## [THE REQUEST]
Reproduce the lines of the items below verbatim, from the line containing "Task: Click the 'Discount end date' label" through the line containing "pyautogui.click(x=797, y=205)", inclusive.

_ _ _ _

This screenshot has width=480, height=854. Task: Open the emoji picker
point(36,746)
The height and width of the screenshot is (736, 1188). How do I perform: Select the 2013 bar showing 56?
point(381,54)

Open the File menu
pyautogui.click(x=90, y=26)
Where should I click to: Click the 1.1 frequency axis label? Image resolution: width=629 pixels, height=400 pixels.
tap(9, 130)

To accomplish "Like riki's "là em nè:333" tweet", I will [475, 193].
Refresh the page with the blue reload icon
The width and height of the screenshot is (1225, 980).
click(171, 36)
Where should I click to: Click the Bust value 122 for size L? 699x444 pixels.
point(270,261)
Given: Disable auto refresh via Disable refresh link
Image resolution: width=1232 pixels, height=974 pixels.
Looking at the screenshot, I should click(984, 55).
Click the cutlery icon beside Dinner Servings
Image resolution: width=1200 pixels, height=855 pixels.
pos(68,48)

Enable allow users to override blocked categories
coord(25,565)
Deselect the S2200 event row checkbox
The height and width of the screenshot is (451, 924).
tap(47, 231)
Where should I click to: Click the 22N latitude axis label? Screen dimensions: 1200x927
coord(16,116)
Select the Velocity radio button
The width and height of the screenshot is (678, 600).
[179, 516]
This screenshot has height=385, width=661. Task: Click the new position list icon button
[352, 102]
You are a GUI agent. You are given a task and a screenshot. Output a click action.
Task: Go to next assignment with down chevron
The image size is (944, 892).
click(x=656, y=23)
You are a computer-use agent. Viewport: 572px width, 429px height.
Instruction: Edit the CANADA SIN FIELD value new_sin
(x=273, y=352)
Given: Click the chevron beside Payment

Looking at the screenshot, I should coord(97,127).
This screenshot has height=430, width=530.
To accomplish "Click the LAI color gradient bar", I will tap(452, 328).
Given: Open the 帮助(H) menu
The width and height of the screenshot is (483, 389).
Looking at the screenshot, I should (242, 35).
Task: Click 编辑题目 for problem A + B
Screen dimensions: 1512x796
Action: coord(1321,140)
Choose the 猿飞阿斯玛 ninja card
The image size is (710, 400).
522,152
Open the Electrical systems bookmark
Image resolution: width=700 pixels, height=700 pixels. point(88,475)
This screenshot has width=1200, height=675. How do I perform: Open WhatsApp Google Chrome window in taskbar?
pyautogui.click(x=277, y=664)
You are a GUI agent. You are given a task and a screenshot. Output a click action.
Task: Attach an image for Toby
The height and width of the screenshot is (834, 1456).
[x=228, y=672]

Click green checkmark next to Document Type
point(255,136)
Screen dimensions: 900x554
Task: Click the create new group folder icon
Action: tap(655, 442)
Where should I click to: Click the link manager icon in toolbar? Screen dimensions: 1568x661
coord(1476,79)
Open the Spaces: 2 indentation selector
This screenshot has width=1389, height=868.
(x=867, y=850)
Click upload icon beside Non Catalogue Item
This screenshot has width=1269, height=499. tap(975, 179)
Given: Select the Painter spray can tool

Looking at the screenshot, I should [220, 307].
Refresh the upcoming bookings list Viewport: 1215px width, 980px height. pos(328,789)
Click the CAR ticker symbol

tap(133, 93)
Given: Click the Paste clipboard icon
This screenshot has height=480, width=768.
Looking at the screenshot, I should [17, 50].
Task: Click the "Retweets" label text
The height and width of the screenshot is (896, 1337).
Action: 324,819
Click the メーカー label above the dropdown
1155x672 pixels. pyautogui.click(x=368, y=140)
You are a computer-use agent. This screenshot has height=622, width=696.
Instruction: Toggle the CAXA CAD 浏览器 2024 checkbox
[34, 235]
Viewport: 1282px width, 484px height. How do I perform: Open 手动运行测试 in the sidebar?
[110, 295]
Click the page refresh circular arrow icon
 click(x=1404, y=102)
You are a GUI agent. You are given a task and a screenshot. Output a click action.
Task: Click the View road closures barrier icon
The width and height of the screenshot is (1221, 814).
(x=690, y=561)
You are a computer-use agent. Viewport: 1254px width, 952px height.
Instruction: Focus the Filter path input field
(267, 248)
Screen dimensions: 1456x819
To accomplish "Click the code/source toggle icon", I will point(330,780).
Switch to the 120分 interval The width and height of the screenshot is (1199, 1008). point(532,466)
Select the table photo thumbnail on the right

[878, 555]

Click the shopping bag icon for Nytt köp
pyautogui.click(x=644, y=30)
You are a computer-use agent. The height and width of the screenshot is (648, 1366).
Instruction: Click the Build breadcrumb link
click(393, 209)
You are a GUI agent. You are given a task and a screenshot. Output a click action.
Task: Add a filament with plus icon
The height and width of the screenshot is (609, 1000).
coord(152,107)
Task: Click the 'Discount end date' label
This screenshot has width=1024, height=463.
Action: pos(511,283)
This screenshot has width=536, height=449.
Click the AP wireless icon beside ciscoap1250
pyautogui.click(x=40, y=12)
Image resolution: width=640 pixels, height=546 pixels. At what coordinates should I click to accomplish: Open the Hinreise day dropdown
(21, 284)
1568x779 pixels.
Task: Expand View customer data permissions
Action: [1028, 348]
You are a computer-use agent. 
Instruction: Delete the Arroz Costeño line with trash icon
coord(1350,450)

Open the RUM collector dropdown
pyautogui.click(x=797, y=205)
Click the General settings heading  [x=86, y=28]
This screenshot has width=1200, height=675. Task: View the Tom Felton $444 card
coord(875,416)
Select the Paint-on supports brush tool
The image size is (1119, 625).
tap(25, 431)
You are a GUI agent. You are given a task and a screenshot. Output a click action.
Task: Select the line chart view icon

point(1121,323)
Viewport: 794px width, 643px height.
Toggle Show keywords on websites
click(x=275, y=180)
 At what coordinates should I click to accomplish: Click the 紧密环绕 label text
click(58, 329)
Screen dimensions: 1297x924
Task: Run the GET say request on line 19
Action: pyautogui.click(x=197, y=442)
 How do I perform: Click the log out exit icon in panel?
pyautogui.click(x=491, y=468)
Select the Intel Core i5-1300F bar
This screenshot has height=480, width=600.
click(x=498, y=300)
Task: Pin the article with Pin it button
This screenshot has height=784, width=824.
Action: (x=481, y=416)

_ _ _ _

## [OUTPUT BELOW]
Task: Click the 'Discount end date' label
This screenshot has width=1024, height=463.
Action: pos(511,283)
This screenshot has width=536, height=449.
Click the AP wireless icon beside ciscoap1250
pyautogui.click(x=40, y=12)
Image resolution: width=640 pixels, height=546 pixels. At what coordinates should I click to accomplish: Open the Hinreise day dropdown
(21, 284)
1568x779 pixels.
Task: Expand View customer data permissions
Action: [1028, 348]
You are a computer-use agent. 
Instruction: Delete the Arroz Costeño line with trash icon
coord(1350,450)

Open the RUM collector dropdown
pyautogui.click(x=797, y=205)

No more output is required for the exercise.